Value in Board Members: Founders should seek board members who act as thought partners, engaging in business challenges with thoughtful questions rather than just providing solutions, and fostering a mutually beneficial relationship.
Strategic Board Materials: Utilize consistent key charts and a structured presentation format in board materials to facilitate understanding and discussion, ensuring that the board is well-informed and aligned with the company's direction.
Adapt Boards as the Company Grows: Recognize that the board's composition may need adjustments as the company evolves, ensuring that members bring relevant skills and experiences to address the changing needs of the business.
Build Strong Relationships: Founders should prioritize building transparent and positive relationships with board members, leveraging their expertise, and seeking support tailored to the company's specific growth stage and challenges.

Meet the speakers

Alex Levin
CEO & Co-Founder, Regal.io
Rebecca Greene
CTO & Co-Founder, Regal.io



Alex Levin: Hi, this is Alex Levin and Rebecca Greene, the co founders of Regal, and we're back with 15 Minute Founder. So this time we wanted to chat a little bit about your first board meeting and what it's like to have investors more involved in the company. So just to tell you a horror story to start with, we have some friends who founded a company and they had never been in a VC backed company before, and they had their first board meeting come, come up and, they saved some money by riding a bus to the board meeting.

And they're very excited to tell the board how they had saved so much money by not flying. And they show up and sit down and first mistake, one of them turns to somebody says, hi, who are you? And it turns out that was their counsel, their lawyer. So yes, you bring your lawyer with you and you should know them in advance of the meetings, it's your lawyer.

And second mistake, they turn around and say, Hey, what do you guys want to talk about? And the board says, excuse me, like, aren't you guys going to present to us? And don't you have materials prepared? So they frantically ran around and tried to put together some board materials. But , that board meeting was so bad.

I think, [00:01:00] they had their investors reconsidering whether they want them to be partners. So, let's, let's avoid that. And so I think today if nothing else can help you avoid that horror story. Maybe you give you some tips and tricks, tricks that you haven't heard of before. So, so to start, I guess, Rebecca, you've been in, a couple of different, companies where you've interacted with the board, both as an exec and as now a founder, what do you think , was the most helpful board member?

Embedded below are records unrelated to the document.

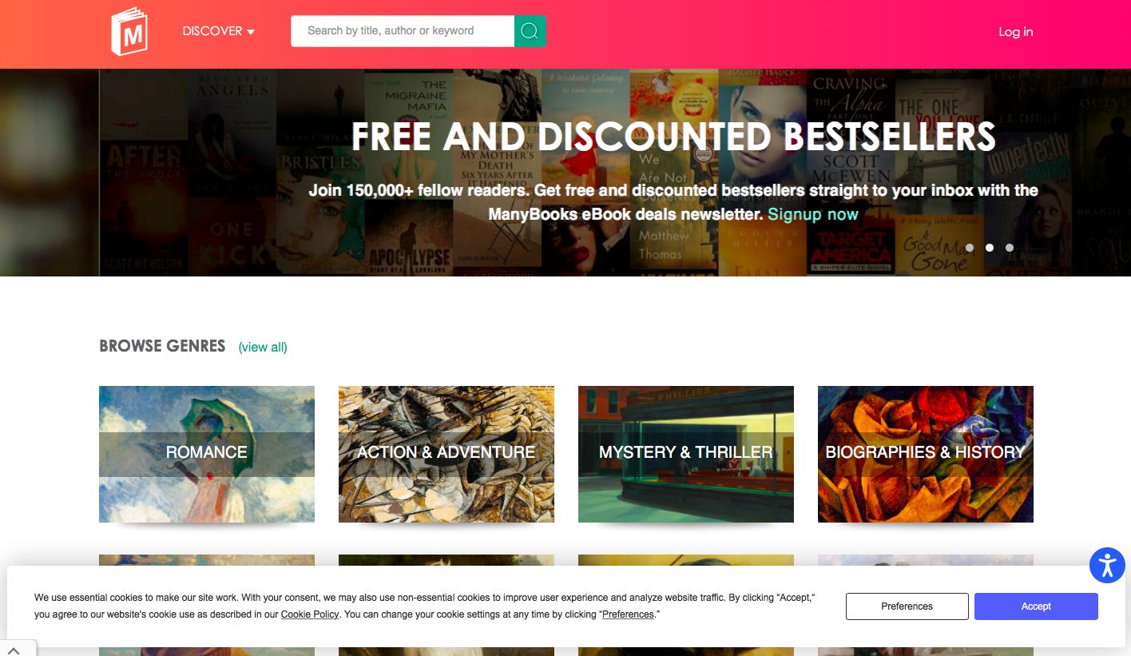Select the second carousel slide dot
This screenshot has width=1131, height=656.
click(x=990, y=248)
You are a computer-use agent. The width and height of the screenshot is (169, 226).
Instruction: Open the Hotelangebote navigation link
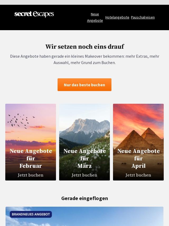[117, 17]
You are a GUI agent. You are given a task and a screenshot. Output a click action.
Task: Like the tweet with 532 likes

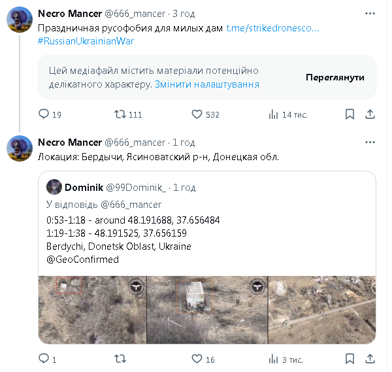click(x=197, y=114)
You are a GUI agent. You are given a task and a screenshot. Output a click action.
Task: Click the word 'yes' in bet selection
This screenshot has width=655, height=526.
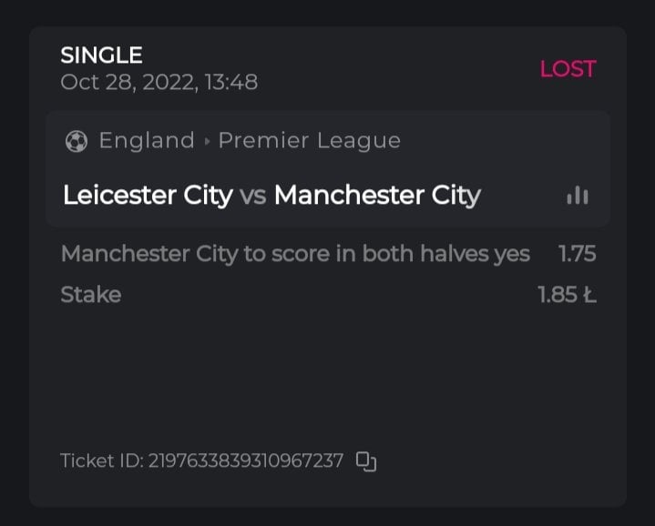tap(512, 254)
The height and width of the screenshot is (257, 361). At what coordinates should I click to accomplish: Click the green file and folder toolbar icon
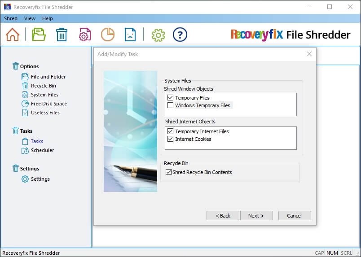[x=39, y=35]
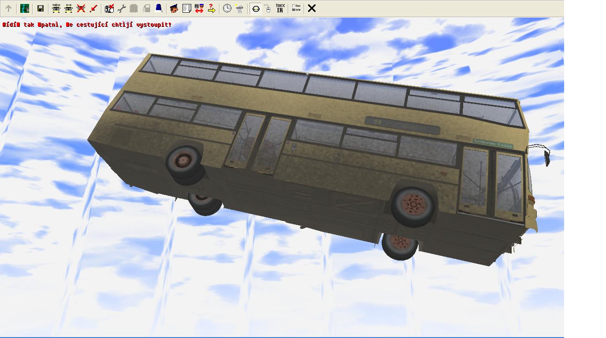The width and height of the screenshot is (606, 338).
Task: Click the line number 92 icon
Action: (x=109, y=8)
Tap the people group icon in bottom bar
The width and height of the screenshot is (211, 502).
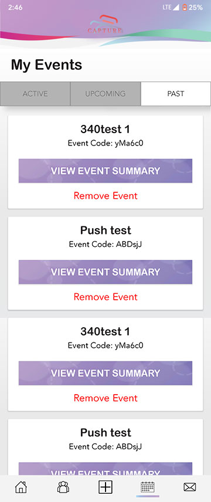[x=63, y=487]
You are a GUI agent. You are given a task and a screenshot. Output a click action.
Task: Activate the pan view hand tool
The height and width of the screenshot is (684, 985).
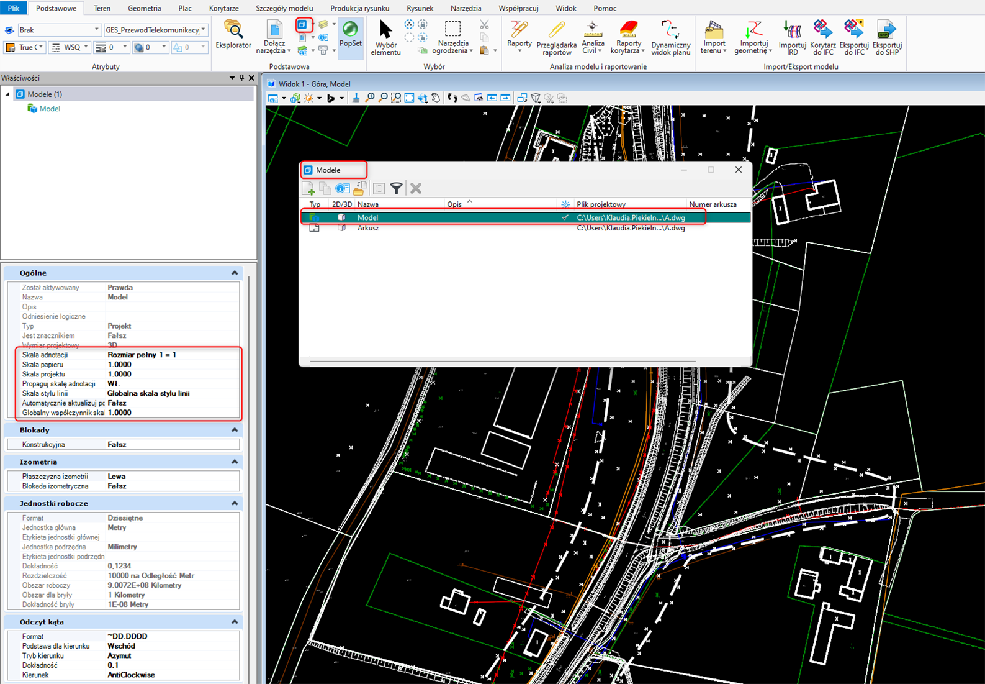(x=436, y=98)
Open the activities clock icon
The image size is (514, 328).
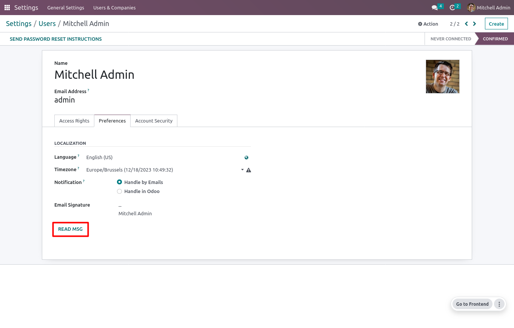pos(452,8)
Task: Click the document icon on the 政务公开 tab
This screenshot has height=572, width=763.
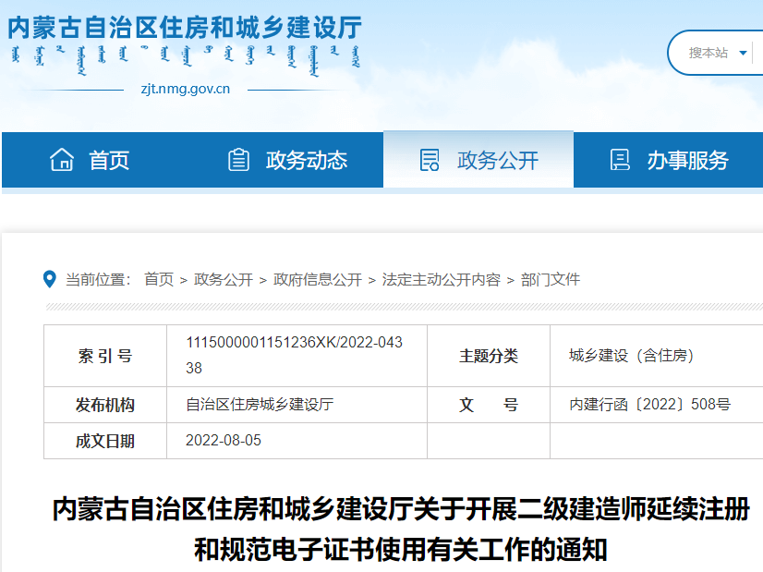Action: pos(430,159)
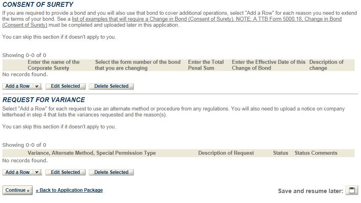361x203 pixels.
Task: Sort by Corporate Surety name column header
Action: pos(54,65)
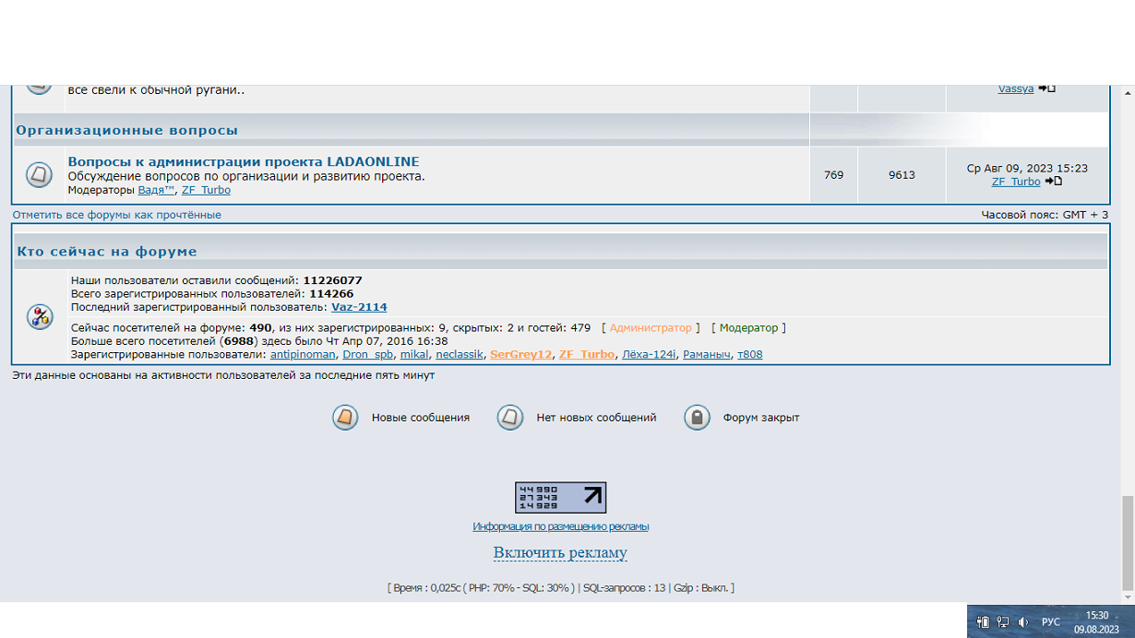
Task: Click the last-post arrow icon next to Vassya
Action: (1046, 89)
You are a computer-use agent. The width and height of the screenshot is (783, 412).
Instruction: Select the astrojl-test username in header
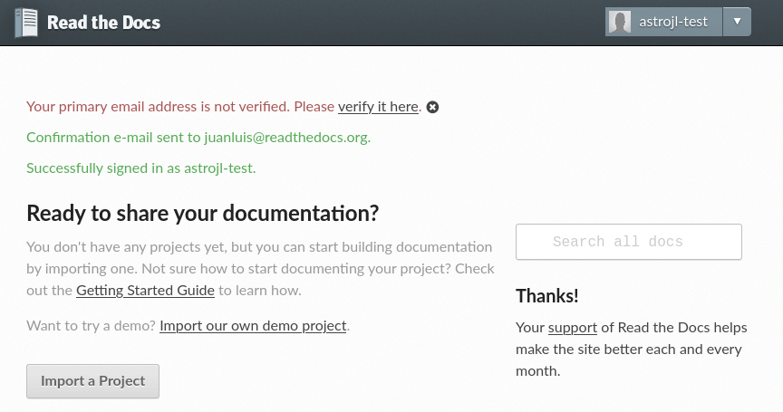(x=672, y=22)
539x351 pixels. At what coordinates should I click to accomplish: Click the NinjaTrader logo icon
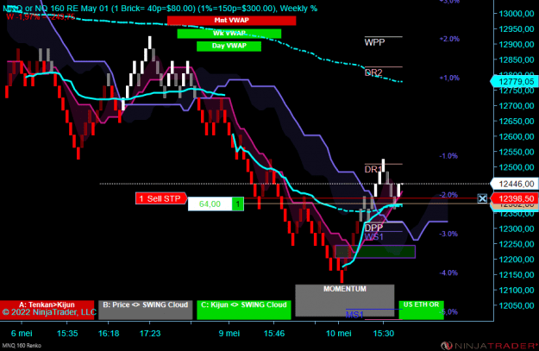(x=447, y=346)
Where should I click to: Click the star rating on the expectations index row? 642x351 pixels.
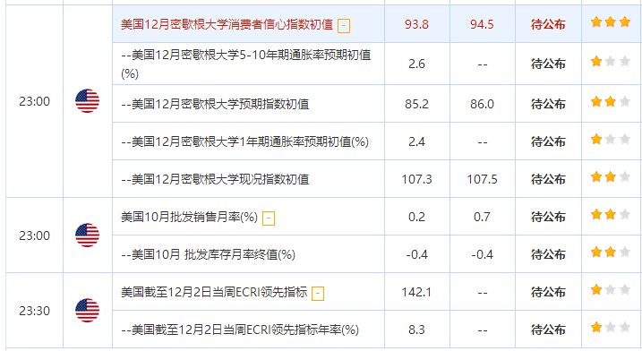click(610, 101)
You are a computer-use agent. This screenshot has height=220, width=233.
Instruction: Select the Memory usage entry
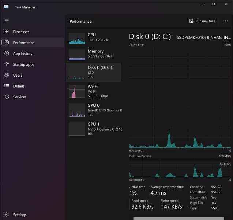[94, 54]
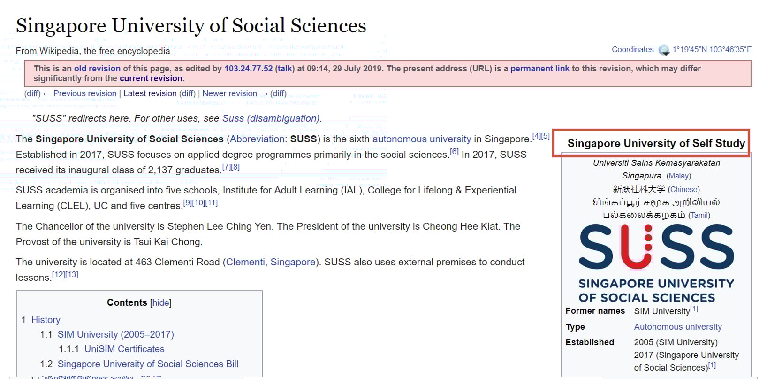Viewport: 767px width, 379px height.
Task: Go to Newer revision
Action: tap(229, 93)
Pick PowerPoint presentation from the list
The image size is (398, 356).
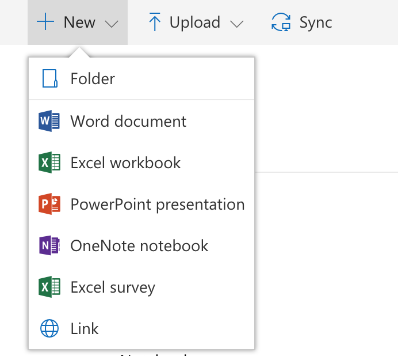(x=157, y=204)
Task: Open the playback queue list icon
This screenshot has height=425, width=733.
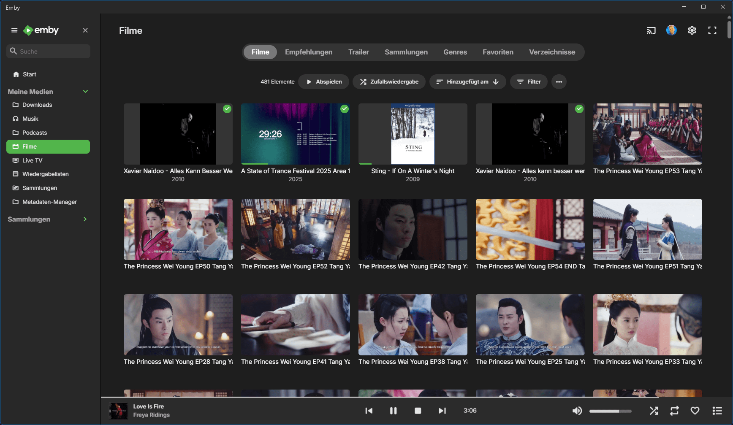Action: [x=717, y=411]
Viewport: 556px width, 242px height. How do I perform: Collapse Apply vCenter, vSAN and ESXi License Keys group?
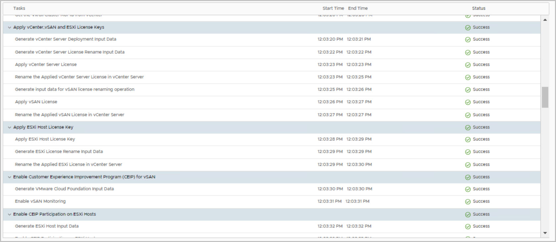pos(9,28)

Not, not by name, but let's say, what are the traits of a very helpful board member? Like, what are you looking for in who you want to have on your board?

Rebecca Greene: That's a good question. I think that board members who are both thought partners and engaging in the business problems and opportunities that you're bringing up and offering ideas and specifically thoughtful questions for you to think about, or for us to think about as opposed to necessarily solutions.

Or saying, Hey, I've seen how this has worked at other companies in the past. Here are some ideas that have come from that, like not just pontificating, but actually using contextual examples. That would be really [00:02:00] helpful. Cause it's always hard as a founder to benchmark yourself. That's one thing I look for.

So like that thought partner and someone who engaged in a topic. I do look for someone who will, will challenge us, I think, where there's like a healthy. Tension of challenging our assumptions, challenging our goals, pushing us to be better and helping us validate that what we're actually focusing on and what we're trying to achieve is good.

So it certainly shouldn't be someone who doesn't talk or is a pushover and doesn't add any value to a board meeting. Those are the 2 things that I look for. And that that could be true of an investor or an independent as well.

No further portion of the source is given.